A/N: Gold/SB Belle is obviously my favorite thing to play with at the moment. The title is from the Fiona Apple song of the same name.
The Way Things Are
"There's a man."
He wasn't an attractive man. He was too lean and angular, his mouth too wiry and his eyes too full of secrets. She finds those dark eyes of his on her far too often, that thin mouth drawn tight across a clenched jaw.
"Are you going to tell me who he is?"
She pushes herself from the sofa and crosses to the window. There was something off-putting about him, something that slipped away as soon as she tried to pin it down.
"No."
She should find his watchfulness, his knowing (yet searching) stare disturbing. But whenever she catches him staring (between bookshelves, down diner counters, across busy streets), she feels not the creeping, clammy chill she should, but a sharp electric spark, straight down her spine.
"It's just that he watches me."
Sometimes he glances away so quickly it seems as if his gaze drifted over her only accidentally; sometimes he locks eyes with her for an instant. In that instant, he demands her answer, but he will not ask the question. And always there is that jolt, that unsettling feeling that she has forgotten something important.
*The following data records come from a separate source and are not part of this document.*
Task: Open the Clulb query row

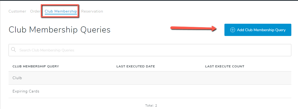Action: click(150, 78)
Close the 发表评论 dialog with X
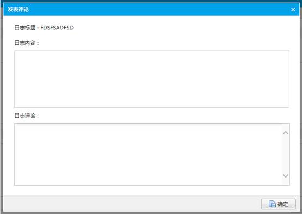Screen dimensions: 302x214 293,9
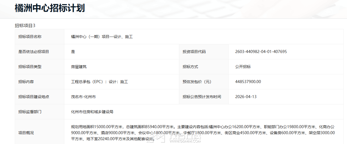
Task: Click the location value 茂名市-化州市
Action: (83, 97)
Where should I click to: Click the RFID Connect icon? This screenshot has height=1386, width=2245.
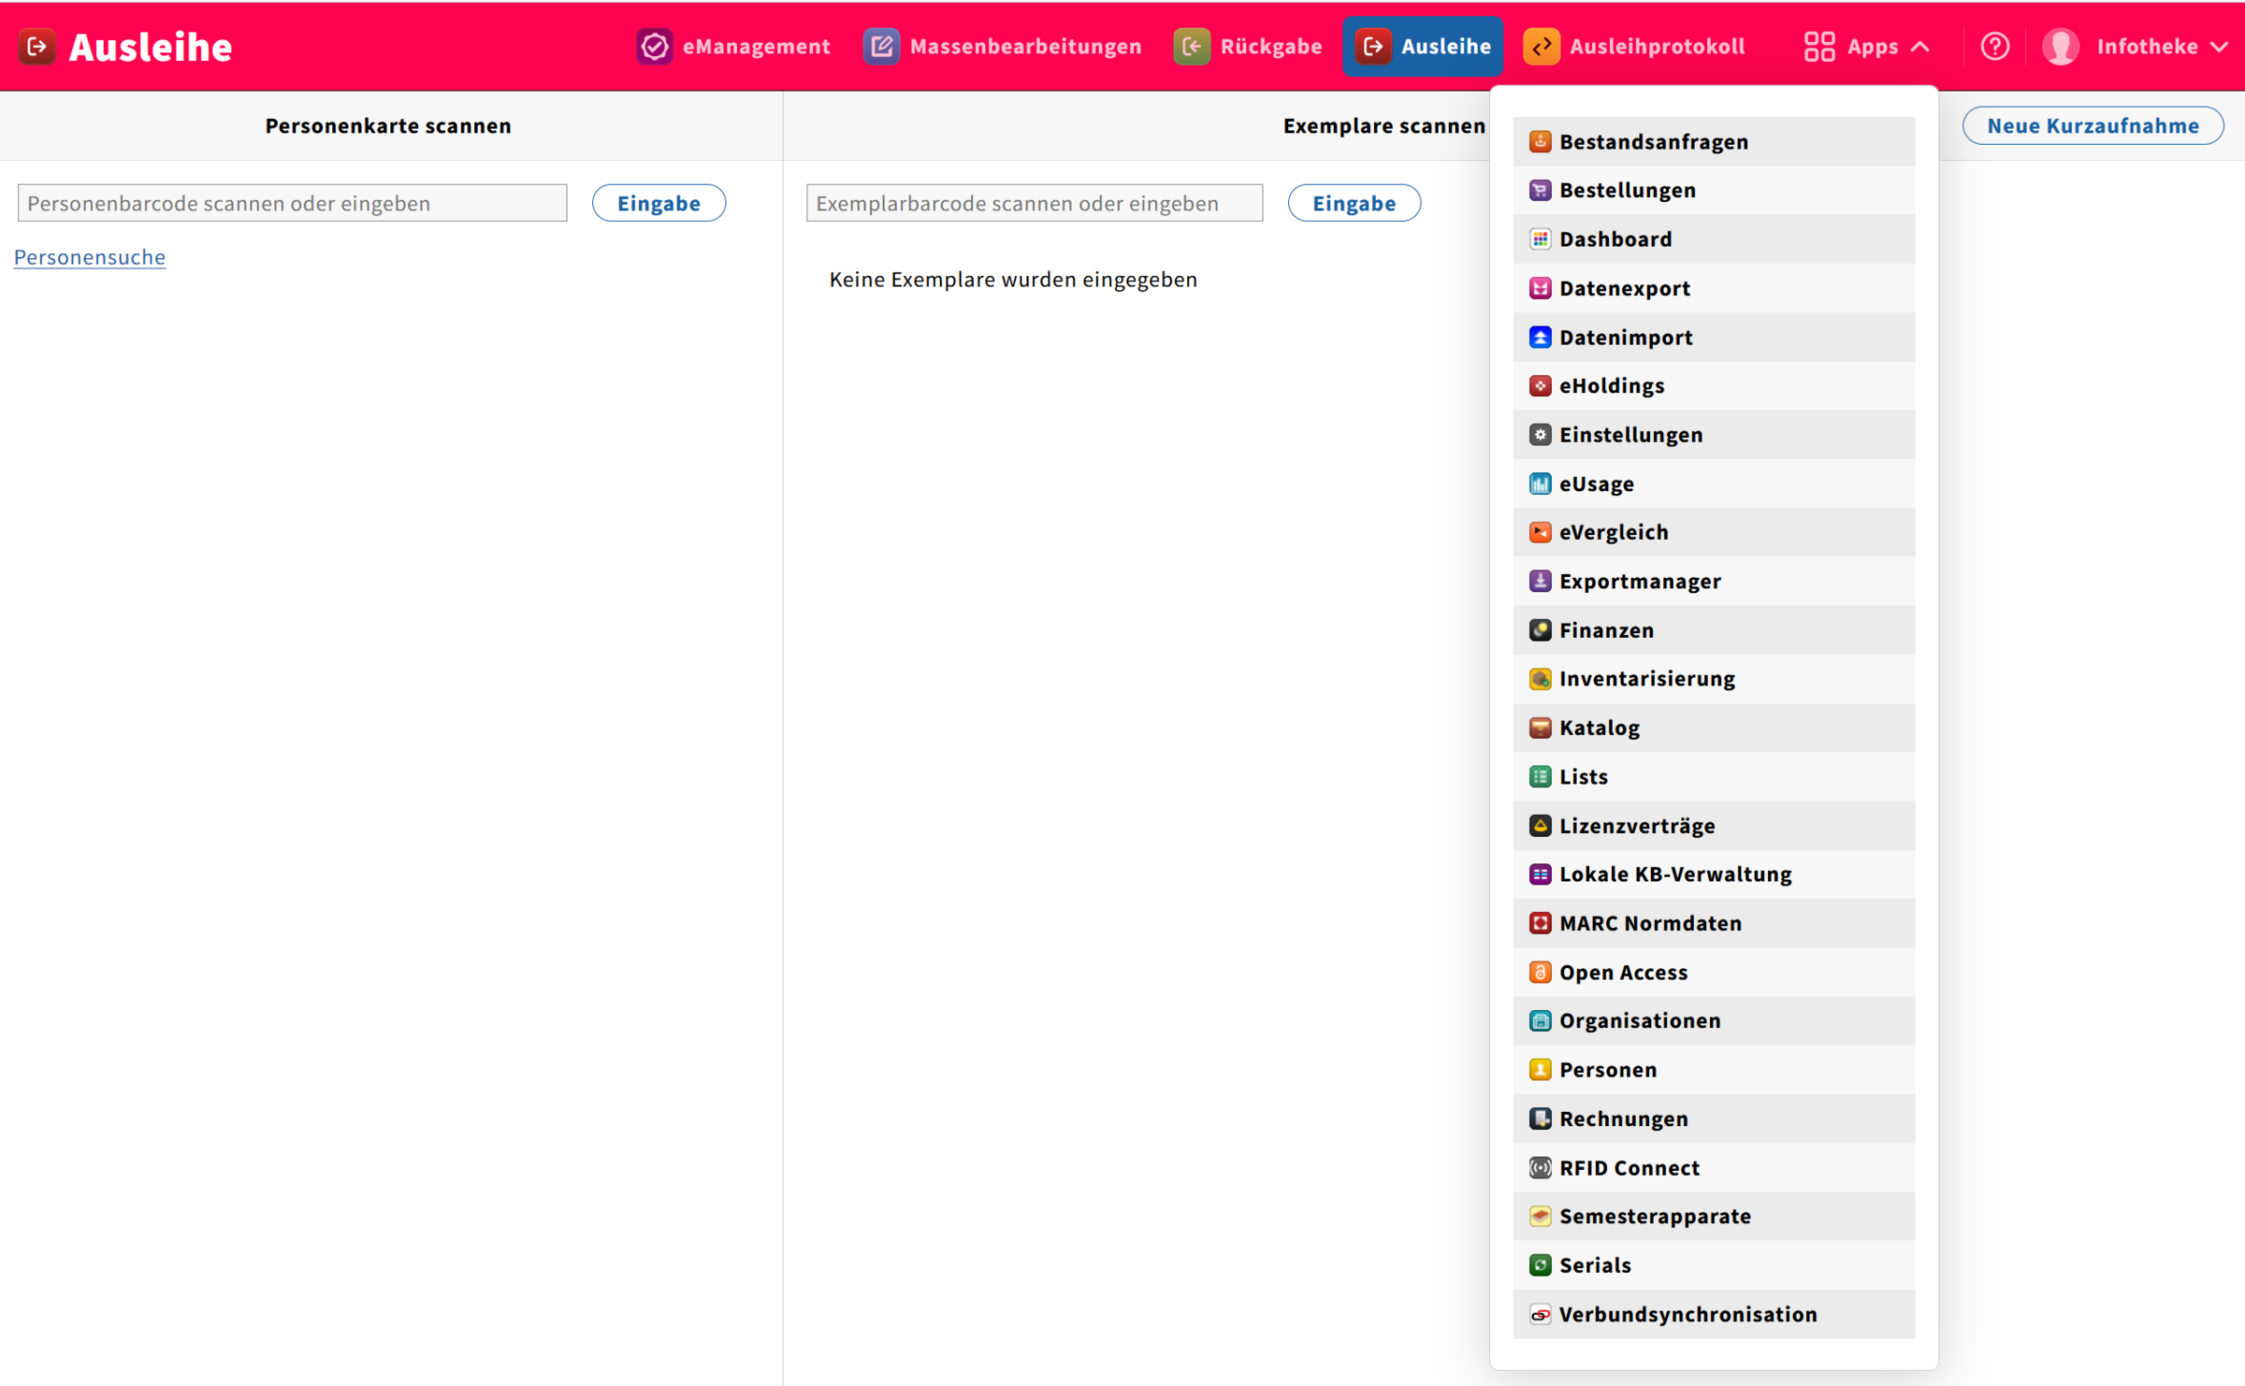point(1540,1167)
"Do you feel threatened by him, Ingrid?"
She draws back the curtain with one hand and peers down into the street.
"No. I don't."
"Why not?"
The good doctor cannot hide his surprise. Even with her back to him, she knows his eyes are wide behind his round tortoise shell glasses. A smirk twitches at the corner of her mouth. Why should he understand, when she cannot understand it herself?
"Because even as I'm standing here, talking to you," she says slowly, carefully measuring out each word (for speech, after so many years out of practice, is both a luxury and a chore), "I'm looking for him. I'm hoping he'll pass by."
She is not looking, she is waiting. He appears, as she knew he would, paused at the corner of Main and Moncton. He watches the cars go by, drawing his sunglasses from his face and tucking them carefully in his breast pocket. He is in no hurry.
"And has he?"
Below her, Mr. Gold looks up, as if he can feel her eyes on him. She should not like him, this strange and sinister man, who never speaks to her but only stares, alternately furious and sorrowful. Dr. Hopper is right; she should be frightened. But in the tiny moment of that contact, in that crackle down her spine, some innate, uncovered, long-forgotten version of herself surfaces, gasping for air. She should not want him. She does not want anyone else.
"No. He hasn't."
Mr. Gold finally lowers his eyes, a bitter grimace on his face. He strikes the pavement with his cane with unwarranted spite and heads in the direction of his shop.
"Why do you think he watches you?"
She leans against the window to keep her view of Mr. Gold as he limps away. When she loses sight of him, she lets the curtain drop back over the glass.
"I couldn't tell you."
That, at least, is the truth.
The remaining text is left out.